Text segment:

About six months ago, my daughter started going to an orthodontist based on a recommendation from her dentist. My initial reaction was somewhat skeptical — she’s only nine, surely she doesn’t need to see an orthodontist yet — but after the requisite lecture about how bad of a parent I would be to allow my daughter to suffer the indignity of slightly crooked teeth, I relented.
I had to get braces when I was about eleven and wore them for nearly two years. They sucked. But more than the braces themselves, I remember my trips to the orthodontist. It was one of those we-really-are-medical-professionals-even-though-we-operate-out-of-a-house practices, which I’ve always found a bit sketchy. Give me a good office park any day of the week, thank you very much.
The experience wasn’t wholly unpleasant, as far as such things go, I suppose. What pre-teen (I refuse to use the term “tween”) doesn’t like flipping through Highlights in the waiting room and listening to Paul Harvey while the doctor adjusts the tension on your bands? And let’s not forget the enthusiasm of the assistant who always seemed about two seconds away from taking an early break so she could step out back for a quick smoke. Okay, let me take it back: Visiting the orthodontist did suck.
Contrast that with my daughter’s experience. For one thing, her orthodontist’s practice is located in a nice, well-kept, appropriately lighted office building. For another, all the people who work there seem to genuinely enjoy their jobs — they even dress up on holidays! And as a divorced father, I can’t help but notice all the office workers and assistants are attractive women who are clearly patients as well (cue the Orbit ding! complete with unnaturally white smiles), which only makes you wish Halloween came quarterly instead of only once a year.

Extracted data:
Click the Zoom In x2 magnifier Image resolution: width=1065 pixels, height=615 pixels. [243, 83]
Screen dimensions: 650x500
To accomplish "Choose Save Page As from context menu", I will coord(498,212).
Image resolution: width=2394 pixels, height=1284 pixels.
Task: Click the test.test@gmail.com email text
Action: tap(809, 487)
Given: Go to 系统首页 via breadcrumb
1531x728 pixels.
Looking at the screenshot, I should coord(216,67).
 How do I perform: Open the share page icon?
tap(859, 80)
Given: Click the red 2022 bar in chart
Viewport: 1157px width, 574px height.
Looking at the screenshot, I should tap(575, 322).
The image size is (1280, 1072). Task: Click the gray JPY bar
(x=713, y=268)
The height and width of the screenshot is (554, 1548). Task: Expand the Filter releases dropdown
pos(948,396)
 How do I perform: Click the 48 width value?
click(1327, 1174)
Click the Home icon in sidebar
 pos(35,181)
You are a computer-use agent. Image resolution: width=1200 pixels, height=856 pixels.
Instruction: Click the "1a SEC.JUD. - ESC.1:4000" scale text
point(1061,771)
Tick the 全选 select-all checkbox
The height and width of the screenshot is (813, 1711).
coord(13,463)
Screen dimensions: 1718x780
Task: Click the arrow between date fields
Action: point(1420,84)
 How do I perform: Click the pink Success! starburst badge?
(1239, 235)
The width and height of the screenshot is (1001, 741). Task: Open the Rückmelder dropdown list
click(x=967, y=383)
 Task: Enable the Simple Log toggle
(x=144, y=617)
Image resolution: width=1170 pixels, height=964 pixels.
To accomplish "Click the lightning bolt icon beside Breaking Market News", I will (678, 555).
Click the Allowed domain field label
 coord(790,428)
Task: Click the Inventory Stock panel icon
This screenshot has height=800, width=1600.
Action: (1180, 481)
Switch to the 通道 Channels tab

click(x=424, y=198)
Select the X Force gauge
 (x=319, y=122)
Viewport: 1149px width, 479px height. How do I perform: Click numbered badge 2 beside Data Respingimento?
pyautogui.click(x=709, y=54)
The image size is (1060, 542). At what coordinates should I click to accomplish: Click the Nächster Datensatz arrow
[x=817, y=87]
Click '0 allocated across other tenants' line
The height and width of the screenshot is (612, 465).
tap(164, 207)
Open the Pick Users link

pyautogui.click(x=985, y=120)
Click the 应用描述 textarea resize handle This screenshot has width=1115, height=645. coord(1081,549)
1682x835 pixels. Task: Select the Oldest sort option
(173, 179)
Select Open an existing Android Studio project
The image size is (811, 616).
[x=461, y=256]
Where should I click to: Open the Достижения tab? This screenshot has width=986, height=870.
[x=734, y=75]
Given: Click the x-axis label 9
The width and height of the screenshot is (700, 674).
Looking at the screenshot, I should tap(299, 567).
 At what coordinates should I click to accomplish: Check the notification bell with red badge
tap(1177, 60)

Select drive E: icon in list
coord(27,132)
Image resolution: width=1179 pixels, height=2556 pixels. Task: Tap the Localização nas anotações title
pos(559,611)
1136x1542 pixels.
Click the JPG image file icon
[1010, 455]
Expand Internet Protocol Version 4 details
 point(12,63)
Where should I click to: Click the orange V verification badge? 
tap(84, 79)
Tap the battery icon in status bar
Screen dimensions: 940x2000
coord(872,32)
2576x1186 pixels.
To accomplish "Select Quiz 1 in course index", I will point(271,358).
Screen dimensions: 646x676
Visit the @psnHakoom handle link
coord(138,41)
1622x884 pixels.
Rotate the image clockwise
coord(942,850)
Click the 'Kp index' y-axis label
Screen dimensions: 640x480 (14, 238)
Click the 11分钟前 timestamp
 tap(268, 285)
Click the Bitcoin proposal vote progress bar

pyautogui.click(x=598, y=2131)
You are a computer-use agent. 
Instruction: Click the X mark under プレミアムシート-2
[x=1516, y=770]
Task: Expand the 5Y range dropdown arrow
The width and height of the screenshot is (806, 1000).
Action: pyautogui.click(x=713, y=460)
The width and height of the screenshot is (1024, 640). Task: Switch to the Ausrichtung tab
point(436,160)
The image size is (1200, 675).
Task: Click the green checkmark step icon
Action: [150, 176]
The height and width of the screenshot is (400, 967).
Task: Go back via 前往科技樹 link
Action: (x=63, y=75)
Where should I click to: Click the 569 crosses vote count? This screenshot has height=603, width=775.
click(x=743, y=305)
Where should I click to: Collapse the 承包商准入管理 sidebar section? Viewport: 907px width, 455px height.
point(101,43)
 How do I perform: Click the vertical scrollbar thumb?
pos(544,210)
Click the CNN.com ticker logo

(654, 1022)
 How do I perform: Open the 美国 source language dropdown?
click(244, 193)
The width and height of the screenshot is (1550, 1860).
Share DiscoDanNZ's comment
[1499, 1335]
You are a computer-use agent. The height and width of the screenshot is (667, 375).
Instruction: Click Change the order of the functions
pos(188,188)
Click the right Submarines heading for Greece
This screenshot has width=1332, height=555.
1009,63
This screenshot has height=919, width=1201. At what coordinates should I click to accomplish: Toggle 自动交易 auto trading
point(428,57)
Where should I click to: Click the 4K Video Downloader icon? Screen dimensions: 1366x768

Requirement: Please continue the essay comparing orthodontist visits then and now, picking up right after its final sentence.

Answer box:
Furthermore, the kids have their own waiting room, which let’s face it, is a treat for all involved. Get there a few minutes early? No problem! My nine-year-old can play video games, watch TV or read about Justin Bieber’s latest escapades in — oh, I don’t know, is Tiger Beat still around? Color me green, the jealous kind, not the environmental kind.
As if that’s not enough, last night they had a customer appreciation night at a local indoor soccer place. Let me restate that: My daughter’s orthodontist held a customer appreciation night! Food, soft drinks, games, balloon art (my six year old came away with a balloon sword, complete with balloon hilt, and a balloon penguin), bouncy things that used air compressors to keep them inflated. Even I was so distracted that I only wondered once or twice what percentage of the evening’s activities my co-payments had funded.
If there is accomplishment in this world, it is in making the orthodontic experience so enjoyable that you just want to wear braces forever. My oldest daughter certainly doesn’t seem to mind it. Next thing you know, her little sister is going to start complaining about how straight her teeth aren’t just so she can get in on the fun.